I remember this one time I was watching a TV show on Disney with my sisters. It was this happy/sad moment that was really sweet, but was definitely not ugly-cry worthy. And of course, I was having a bad day. So the second the guy kissed the girl, I just started sobbing, and I couldn’t stop.

Of course my sisters laughed at me (and still do to this day). And I still play if off as me just being really sensitive.

The only difference is that now I know the difference. It wasn’t just me being sensitive. I was just really depressed.

Of course, depression isn’t just crying at the most awkward times ever.

For me, depression also included unhealthy doses of fatigue, the eagerness of coming home just to go to bed, and the need to stay in bed until the end of time. Depression was killing me, literally and figuratively. I was harming my body by not eating, staying indoors, and not getting the help I needed. But it was also slowly killing the girl I knew I really was. And I knew that what I was doing was not right.

I know it is easy to look back and think of how stupid I was for letting this go on for so long. But because of the media and the negative stigma that was beginning to surround the word ‘depression’ I was adamant that I was not depressed and was just a natural introvert.

Getting Help

getting-help-with-depressionFinally, it was my fiance who helped me make the decision to go to the doctor. So, about 10 months ago, I made the decision to get help.

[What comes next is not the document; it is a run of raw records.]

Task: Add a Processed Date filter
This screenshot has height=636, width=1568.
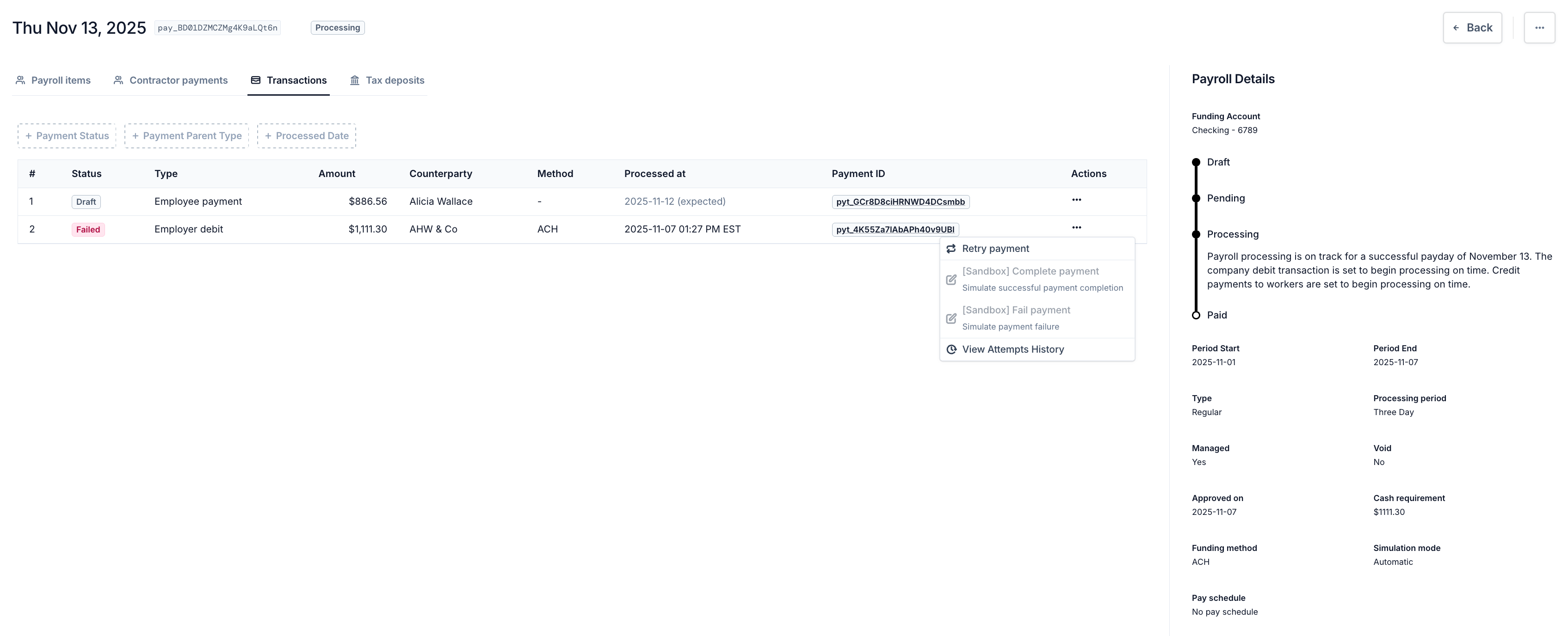Action: [x=306, y=136]
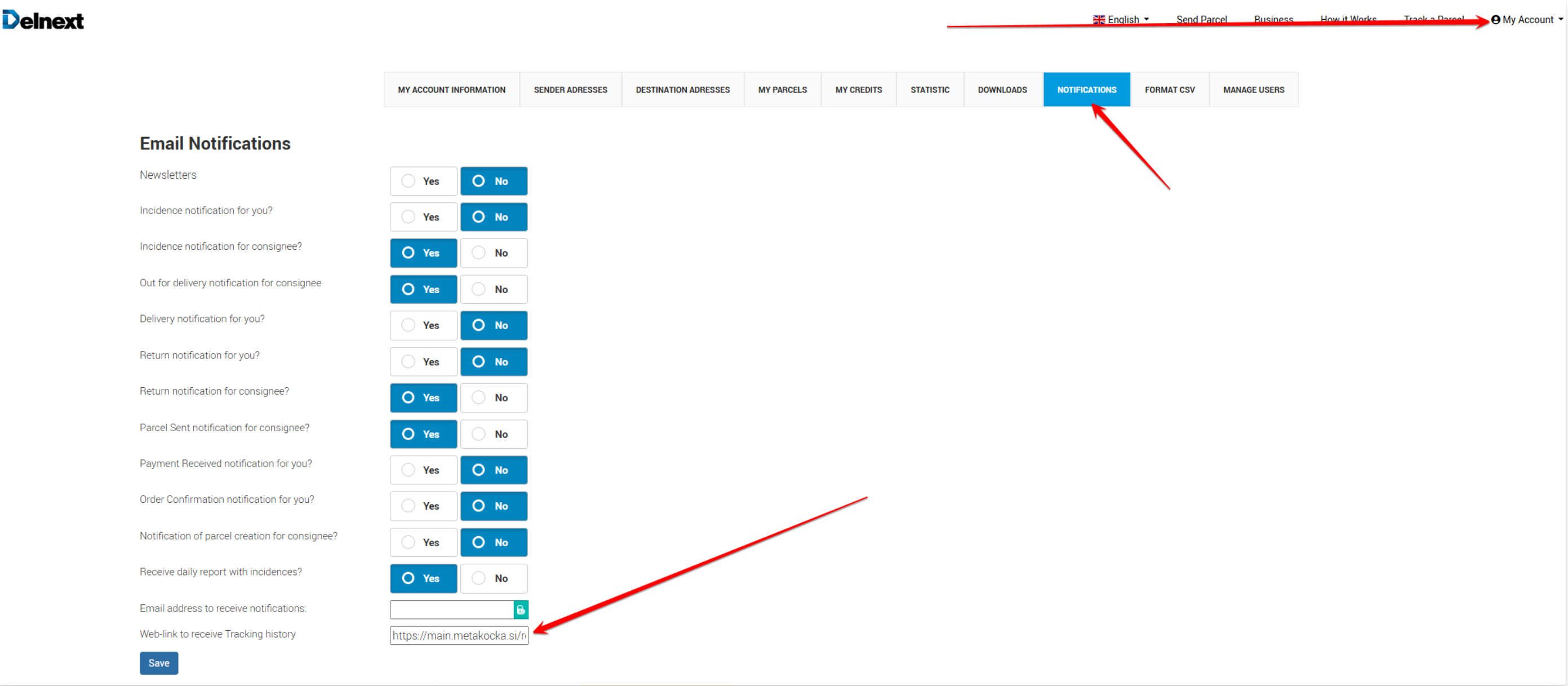Expand the My Account dropdown menu
Screen dimensions: 1568x686
click(1529, 20)
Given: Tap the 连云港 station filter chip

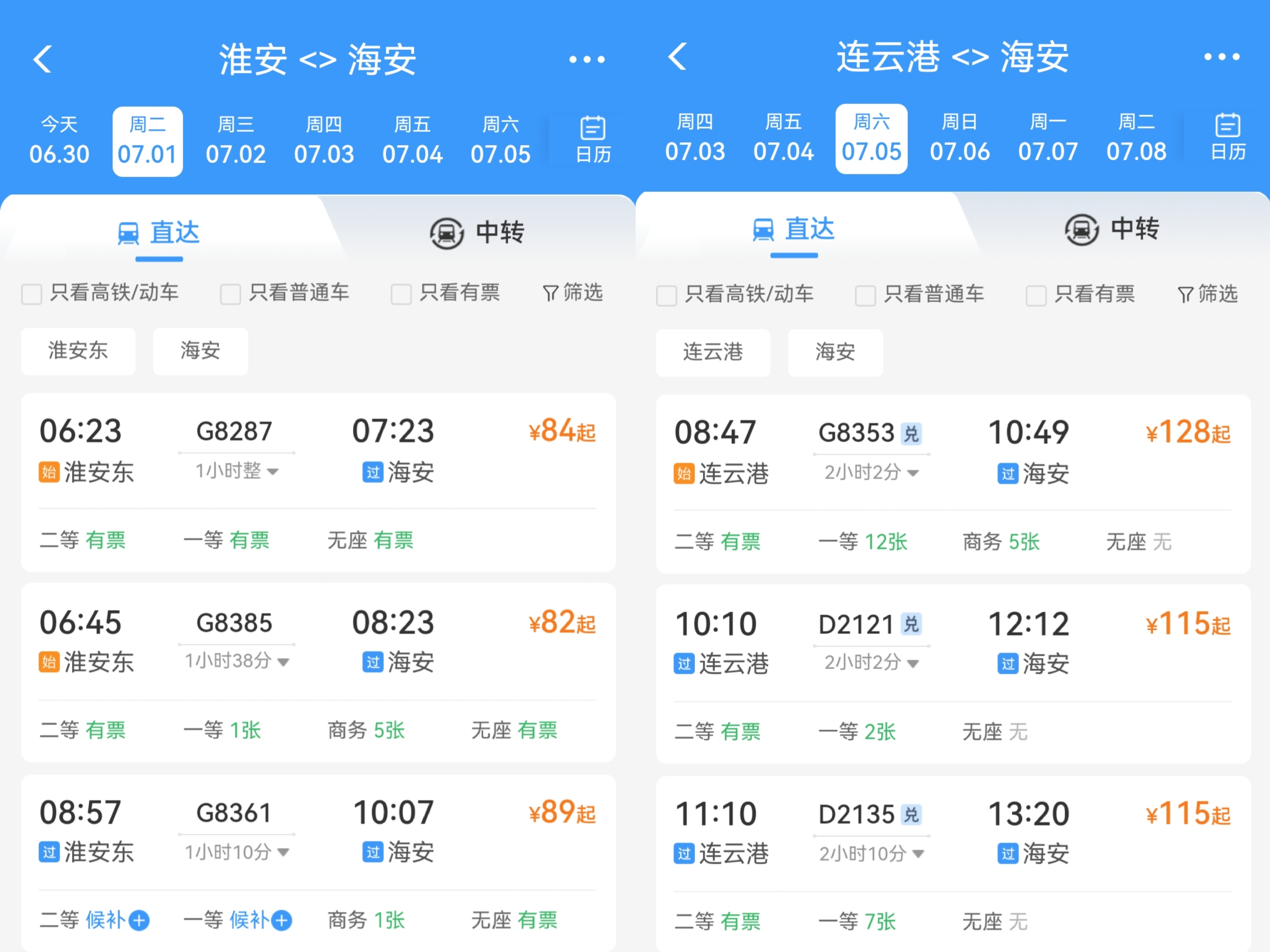Looking at the screenshot, I should (x=713, y=352).
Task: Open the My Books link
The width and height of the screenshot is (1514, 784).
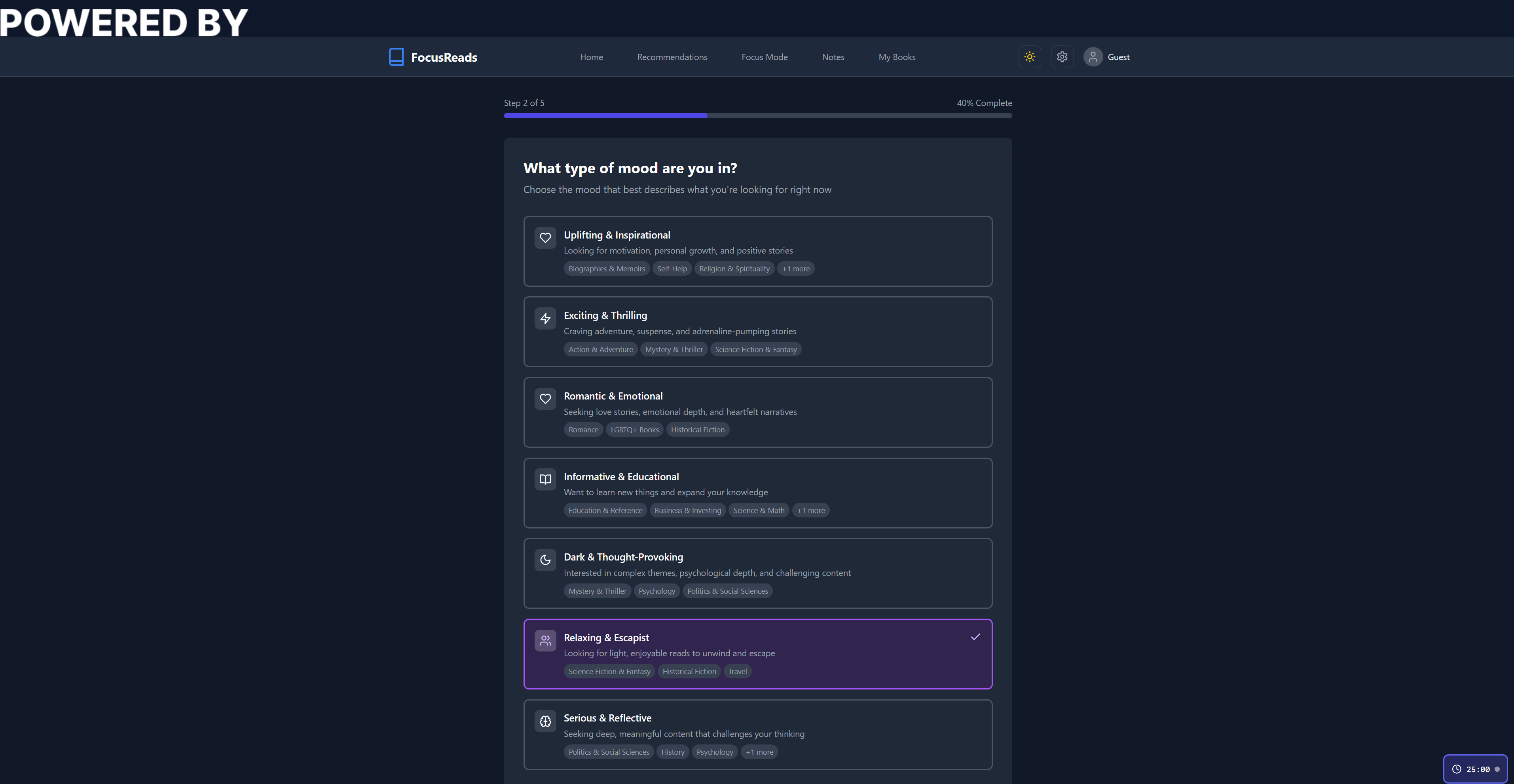Action: pos(896,57)
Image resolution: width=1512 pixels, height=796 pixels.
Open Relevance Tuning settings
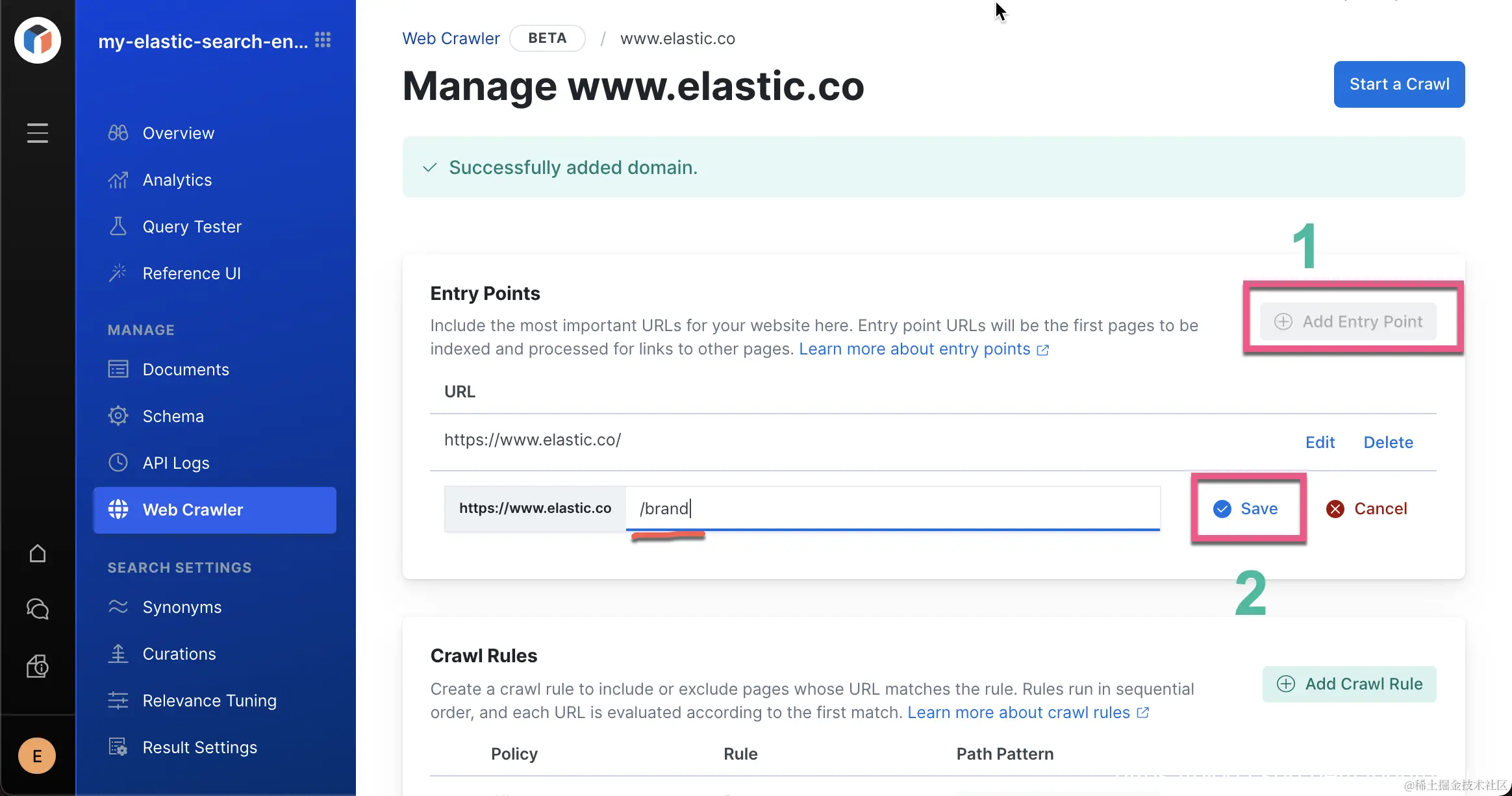[x=209, y=701]
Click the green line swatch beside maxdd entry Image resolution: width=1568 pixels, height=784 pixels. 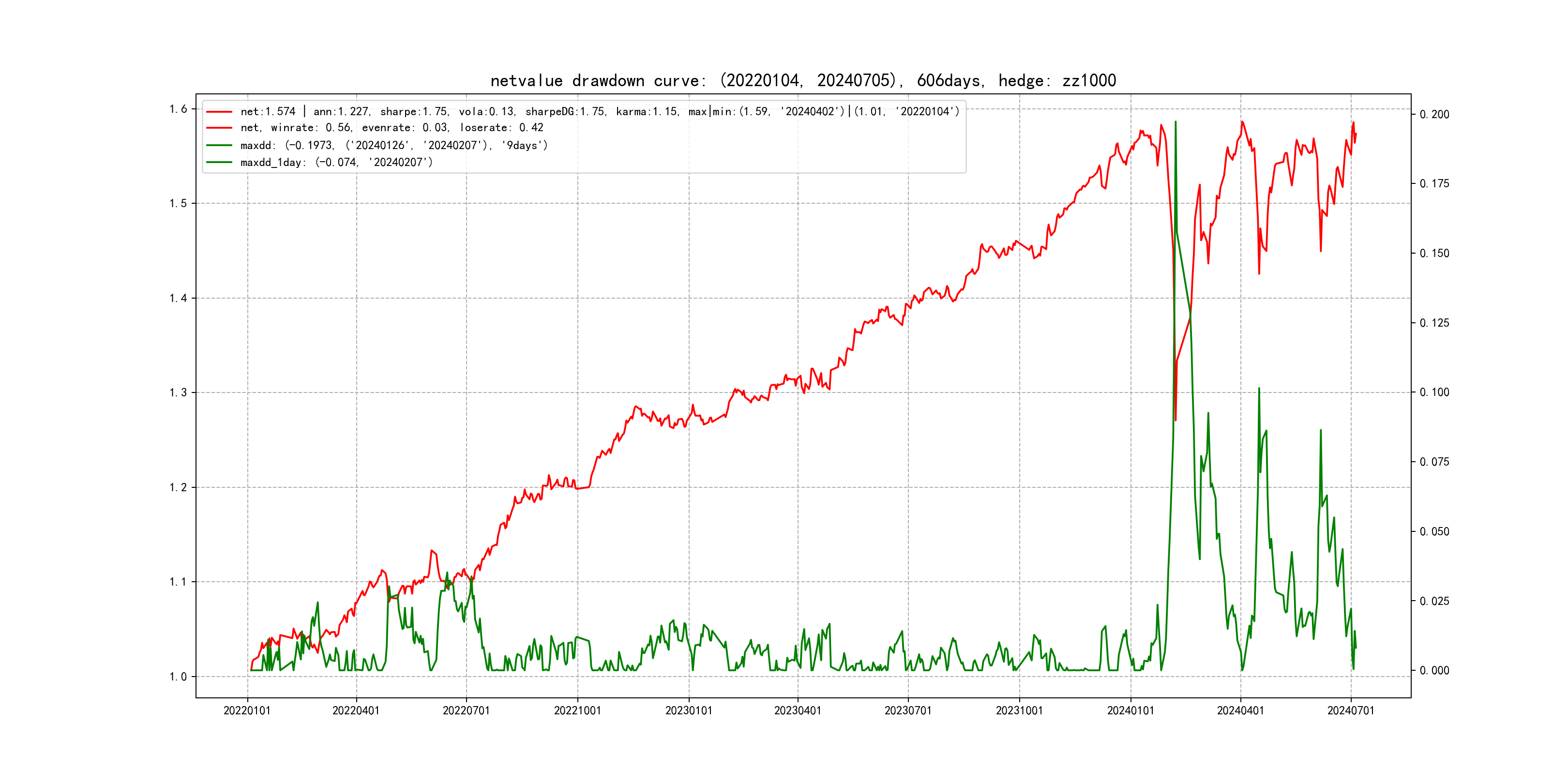(x=219, y=146)
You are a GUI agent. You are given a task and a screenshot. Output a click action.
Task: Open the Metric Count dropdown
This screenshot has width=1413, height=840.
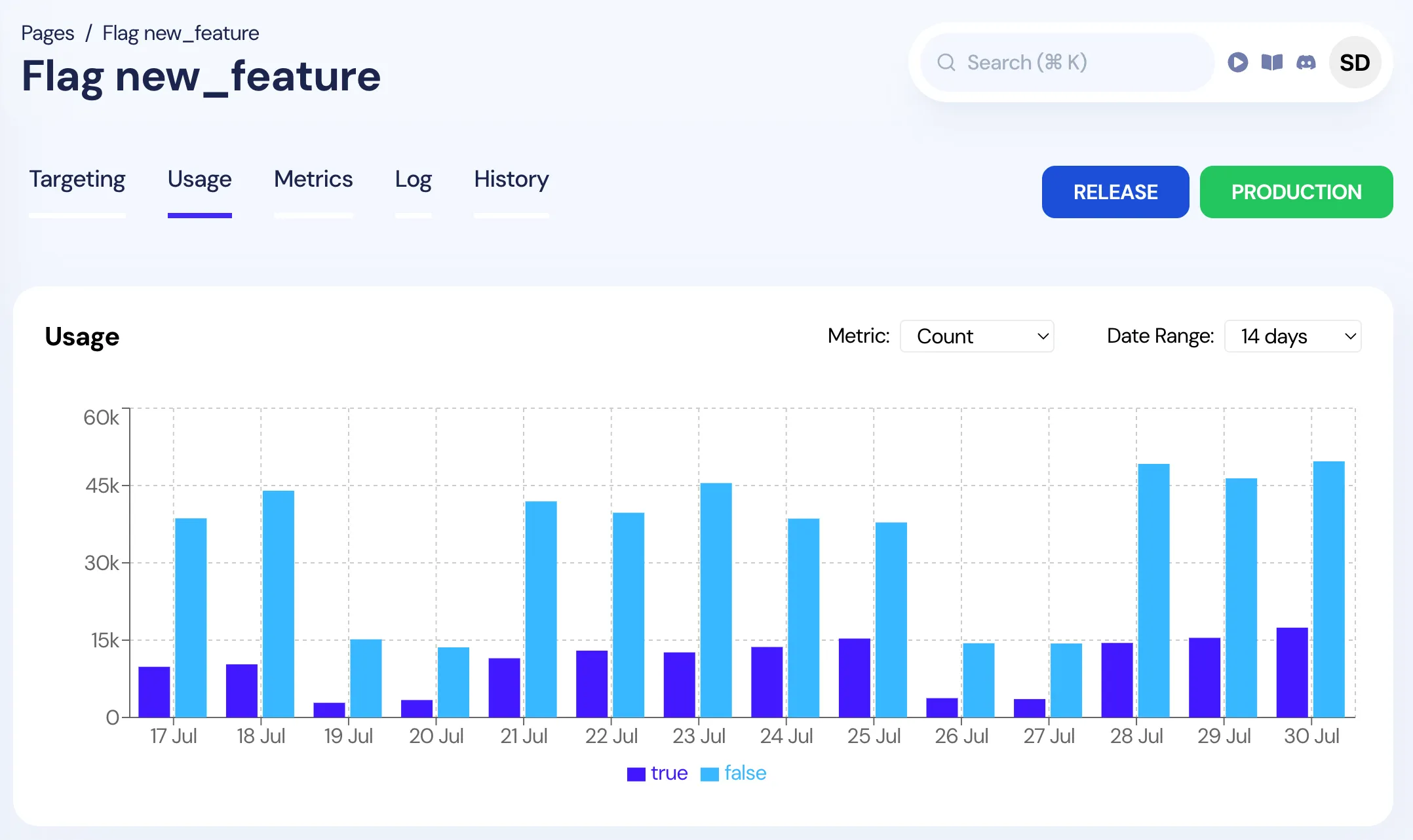[977, 336]
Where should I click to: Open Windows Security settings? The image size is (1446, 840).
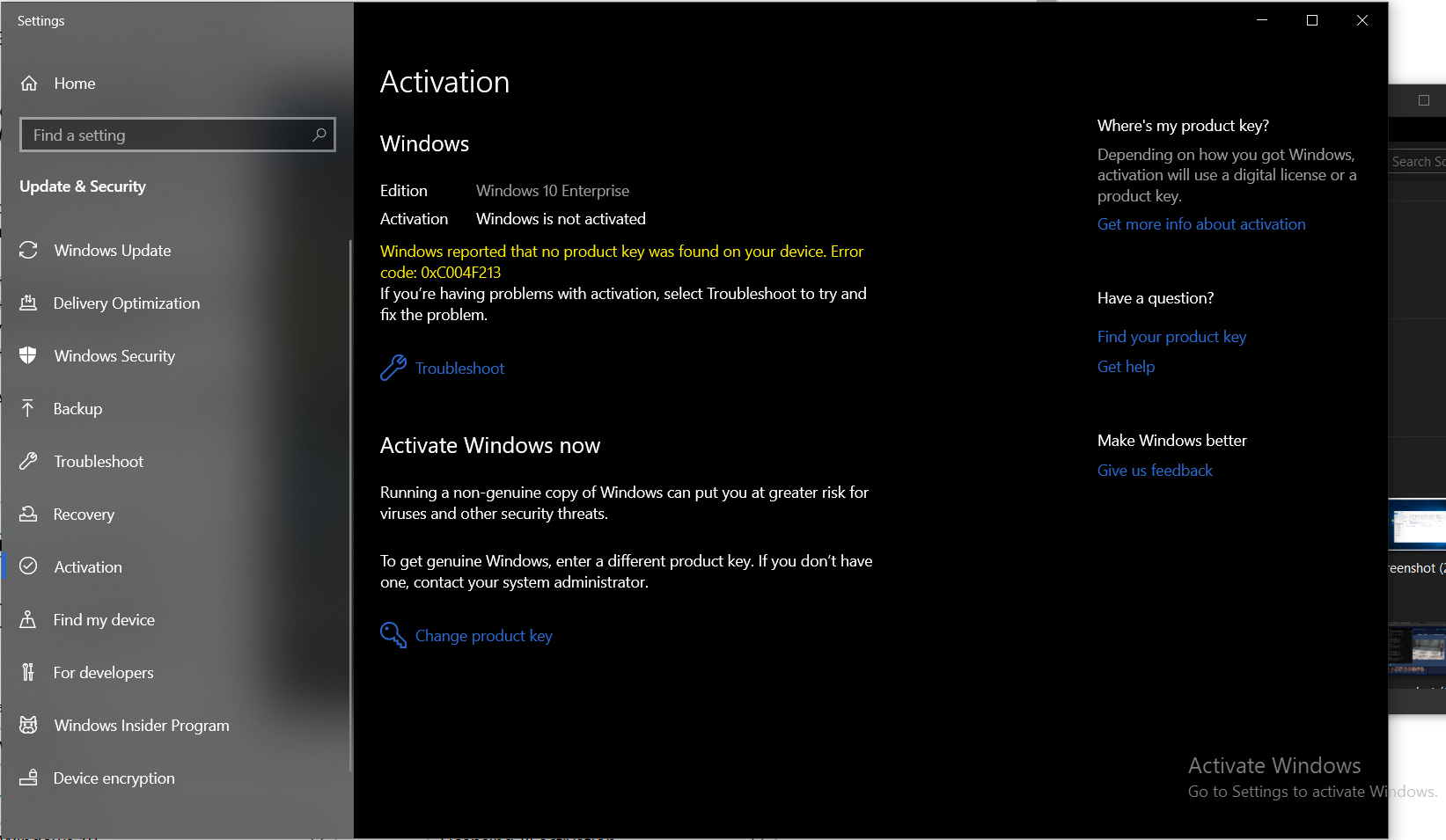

I’m going to admit that I was very apprehensive. When I thought about going to the doctor for depression, I could only imagine my doctor just laughing at me or not taking me seriously, giving me a prescription for one of those ‘miracle pills’ and then passing me along to my real doctor – the pharmacist. And can you guess what happened next?

Well, in case you were really trying to guess, I did NOT meet the perfect therapist. I did NOT instantly get better because of a ‘miracle pill’. And I sure as hell did not go through what I thought was going to happen.

My doctor actually took me seriously. They wanted to hear about what was wrong with me and why I thought I was depressed. After having a long (and uncomfortable) talk with them, they did put me on some medication.

And in case you are trying to guess what happened next… no, I did NOT get better instantly.


be-stronger-than-depressionThe first month of being on anti-depressants SUCK. I won’t go into details because I don’t want to gross you out. But it was one of the worst experiences of my life. I thought about quitting so many times because I thought it just wasn’t worth it.

But almost a year later, I can look back and say that it was.  

I am no longer on medication and am doing so much better than I ever thought I could be. I still have my bad days, but seriously…who doesn’t?

I guess the point of all of this is to say that it is okay to go to the doctor if you think you need help. Society doesn’t lay in bed with you while you are hiding away from the world wondering why you are so anti-social.

And just know that no matter what, it does get better.